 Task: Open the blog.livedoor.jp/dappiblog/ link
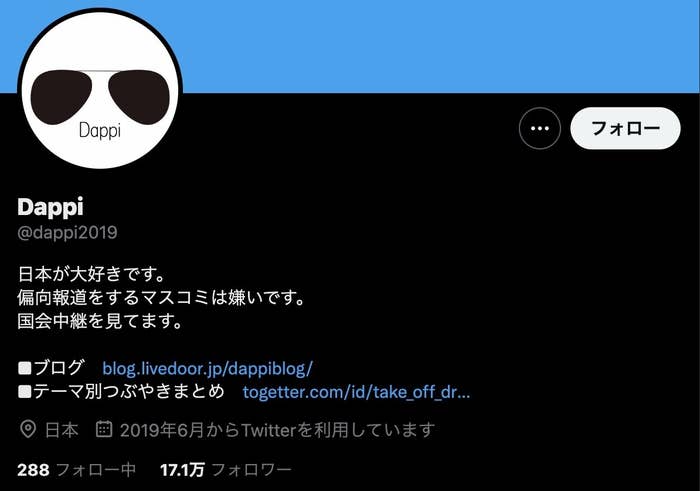coord(208,368)
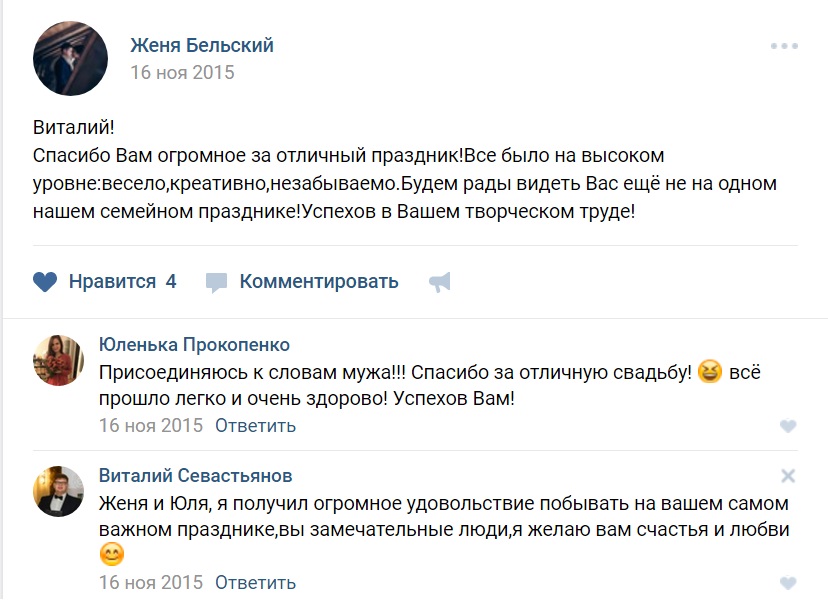
Task: Open Женя Бельский's profile avatar
Action: pyautogui.click(x=70, y=59)
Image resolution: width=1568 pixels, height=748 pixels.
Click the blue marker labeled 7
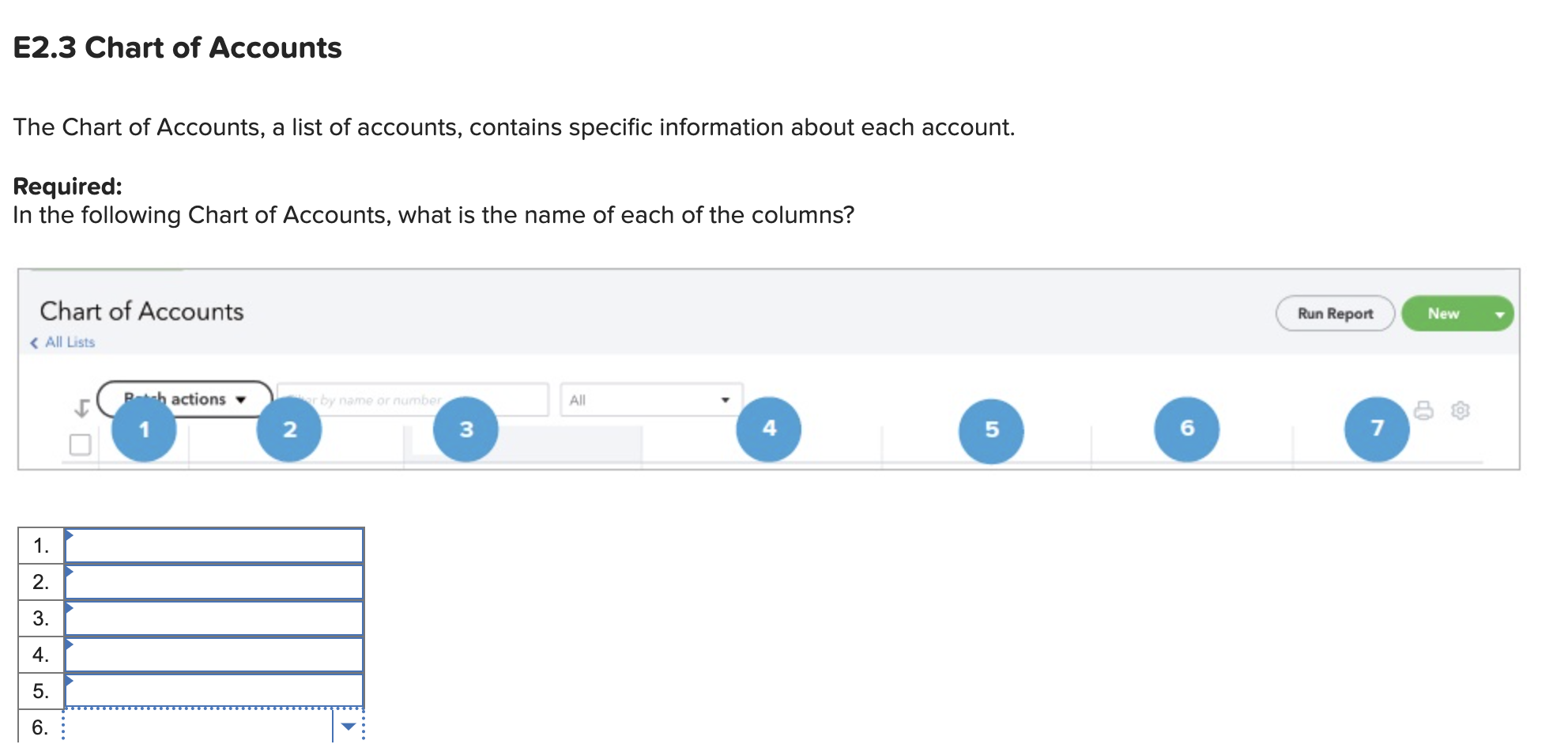point(1377,428)
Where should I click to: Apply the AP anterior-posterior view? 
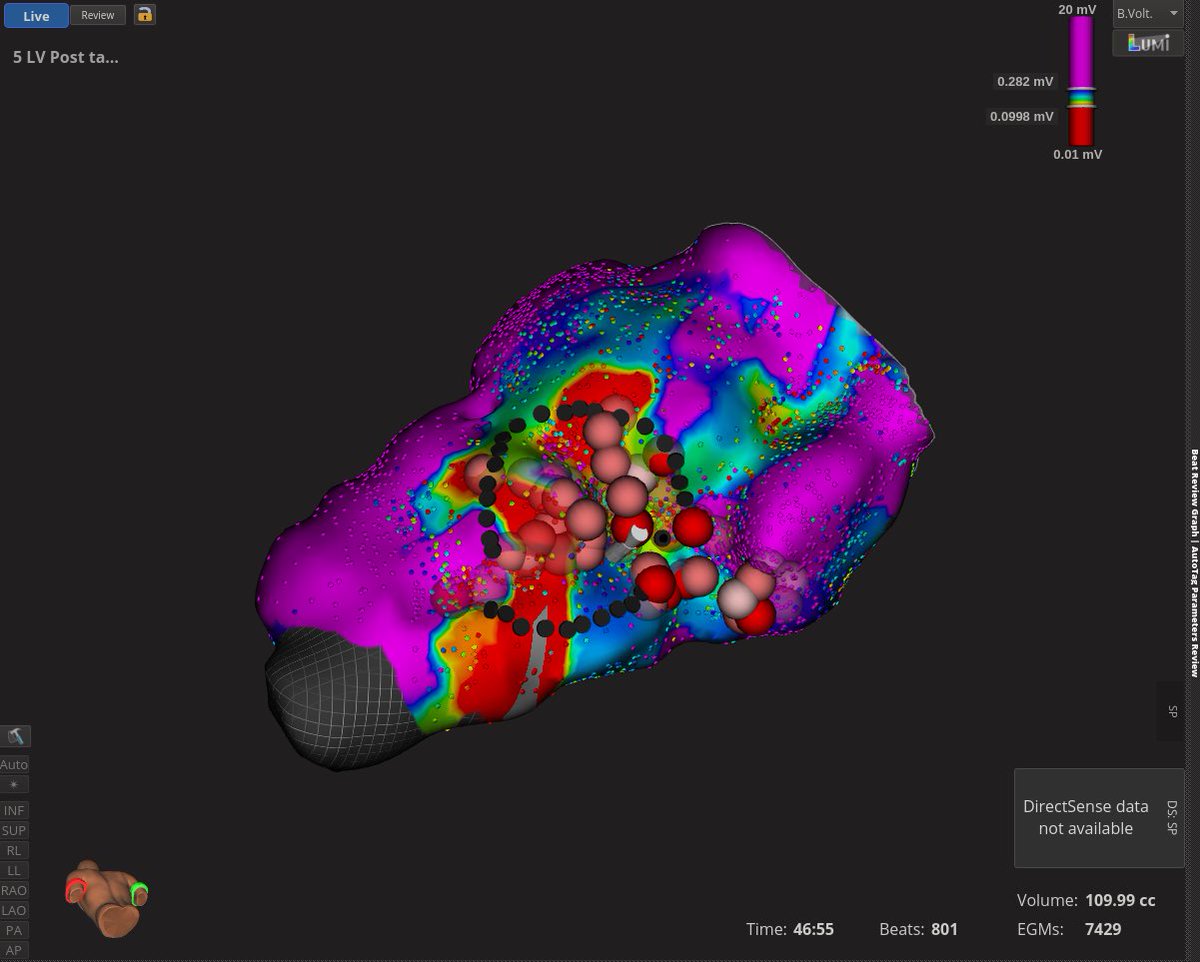(14, 950)
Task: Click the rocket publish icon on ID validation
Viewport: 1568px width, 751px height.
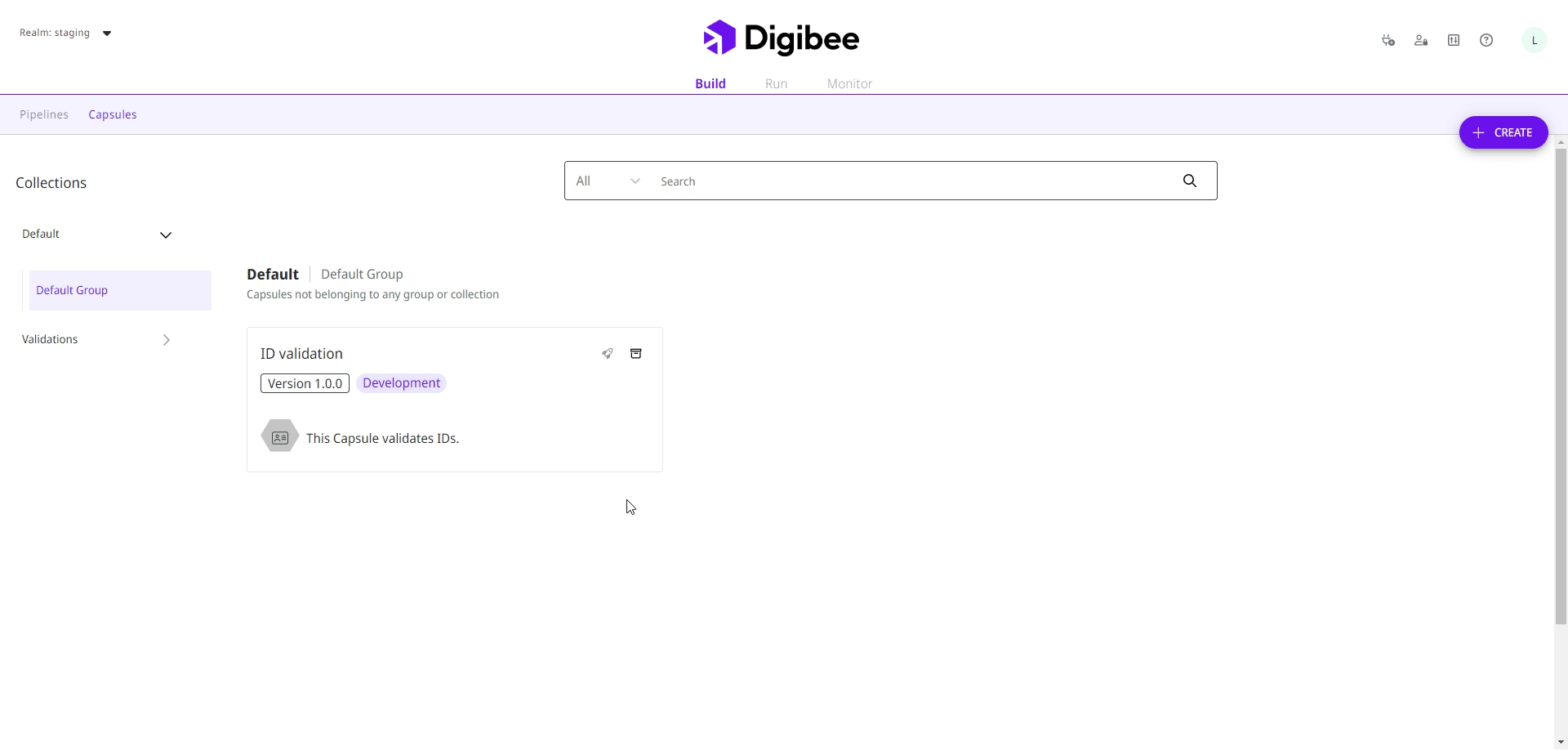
────────────────────
Required work – What's needed here is an exact repeat of all the records above, pictures excluded.

Output for this task –
 Task: Open the blog.livedoor.jp/dappiblog/ link
coord(208,368)
Task: Open Женя Бельский's profile avatar
Action: pyautogui.click(x=70, y=59)
Image resolution: width=1568 pixels, height=748 pixels.
Click the blue marker labeled 7
point(1377,428)
Where should I click to: Apply the AP anterior-posterior view? 
(14, 950)
Task: Click the rocket publish icon on ID validation
Viewport: 1568px width, 751px height.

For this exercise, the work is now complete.